_EXERCISE GOAL_
Copy the records below, from the line containing "1258x507 pixels." through the last line; leave out pictures.

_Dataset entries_
*-*-*
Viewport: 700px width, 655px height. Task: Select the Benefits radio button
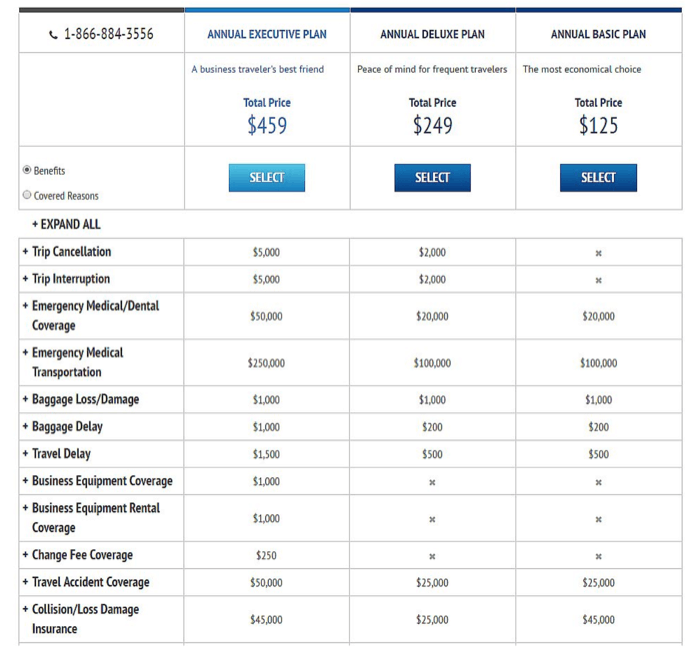click(27, 170)
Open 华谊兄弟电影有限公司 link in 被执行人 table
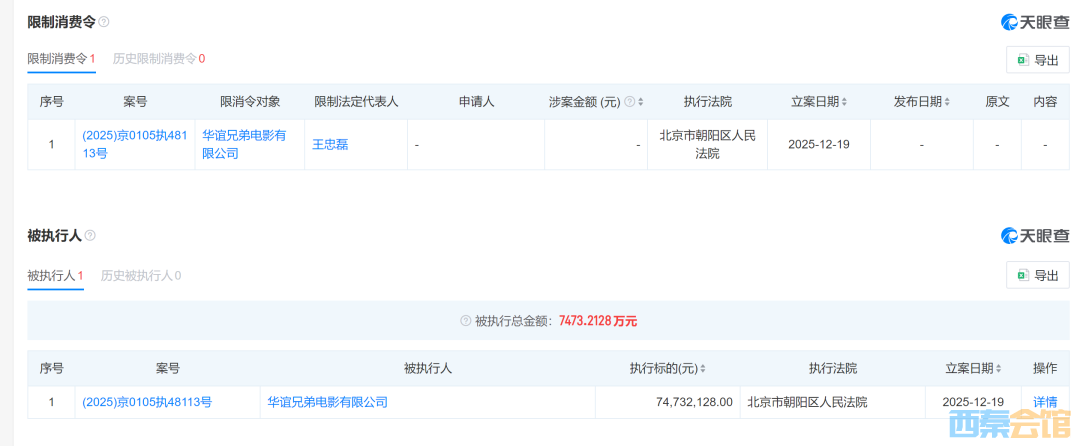Viewport: 1080px width, 446px height. [327, 402]
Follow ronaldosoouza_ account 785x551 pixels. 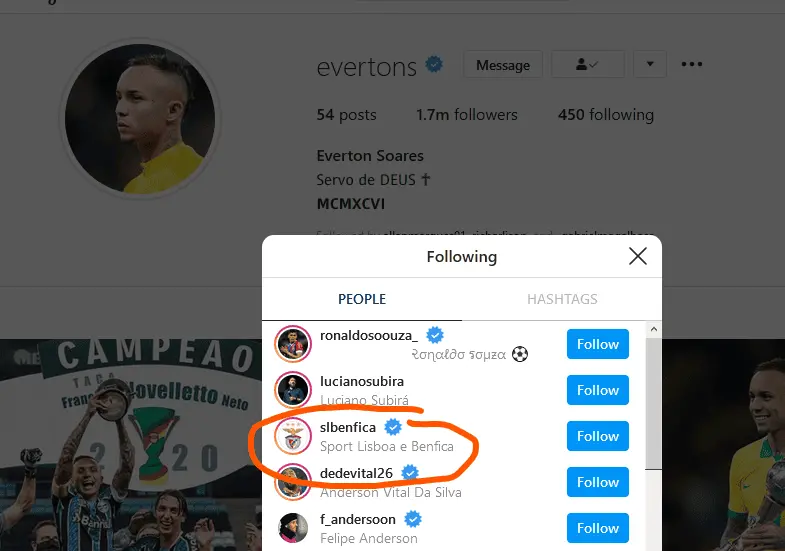click(597, 344)
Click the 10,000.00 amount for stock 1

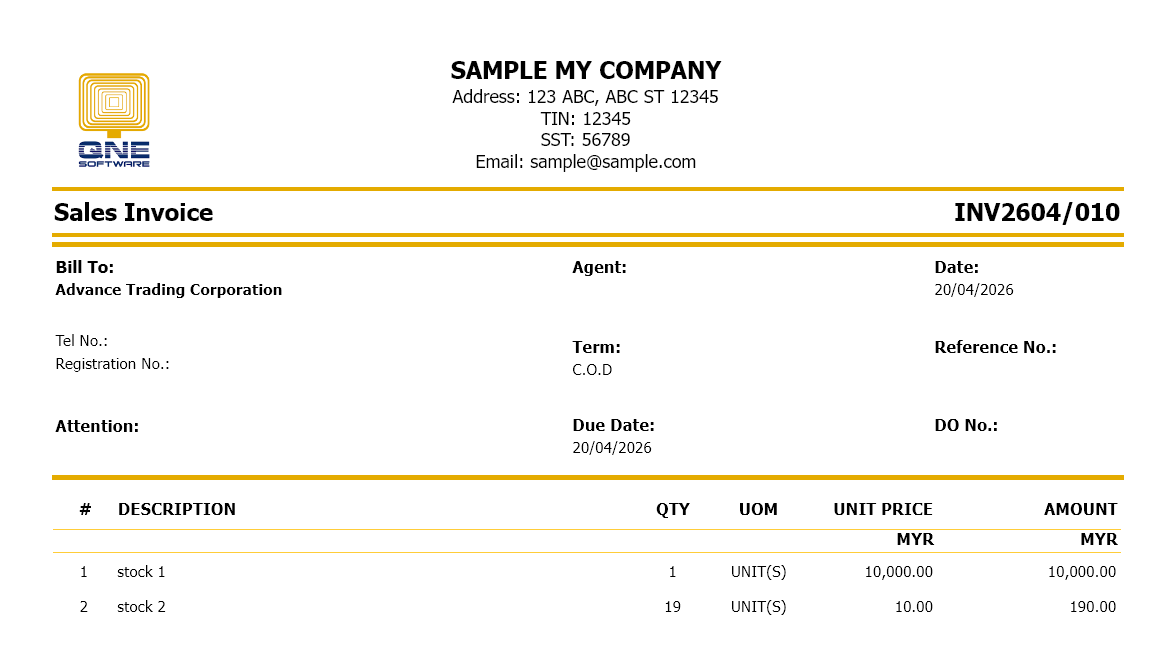[1081, 572]
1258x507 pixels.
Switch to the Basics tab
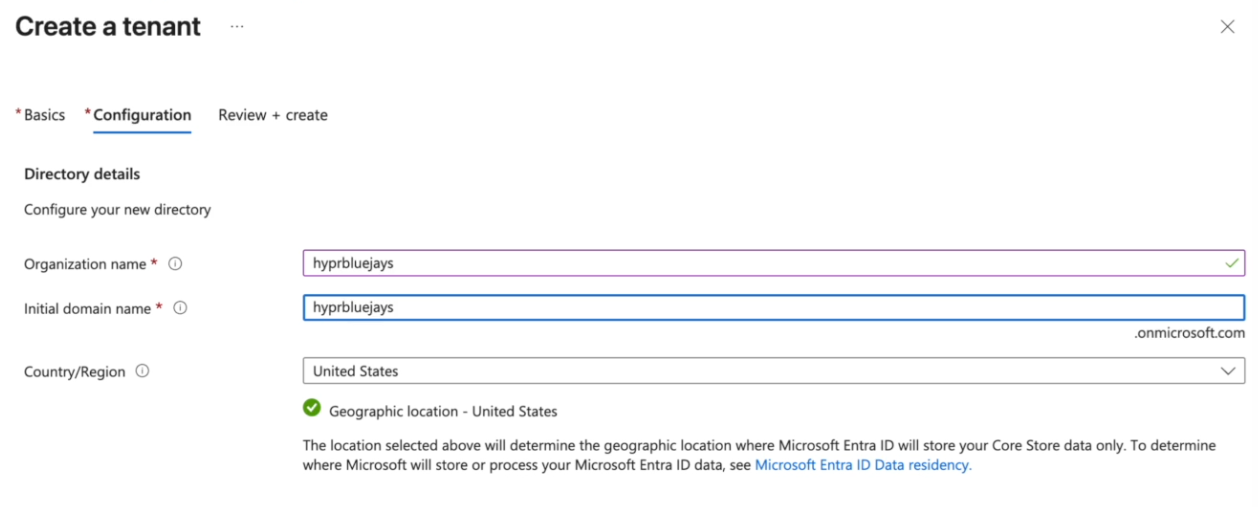[x=44, y=115]
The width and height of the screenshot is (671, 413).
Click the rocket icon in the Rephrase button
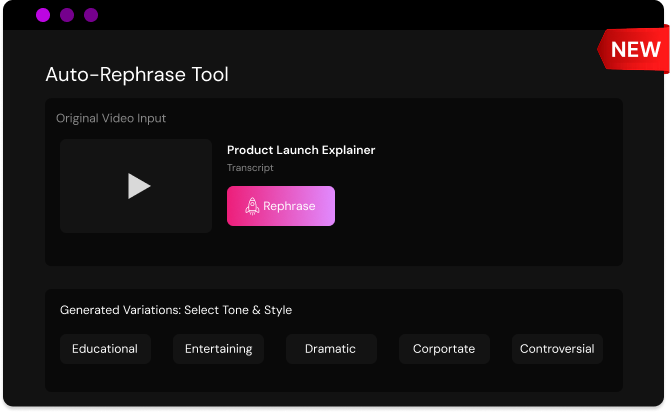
*-*-*
_ANSWER BOX_
1258x507 pixels.
Switch to the Basics tab
[x=44, y=115]
The width and height of the screenshot is (671, 413).
Click the rocket icon in the Rephrase button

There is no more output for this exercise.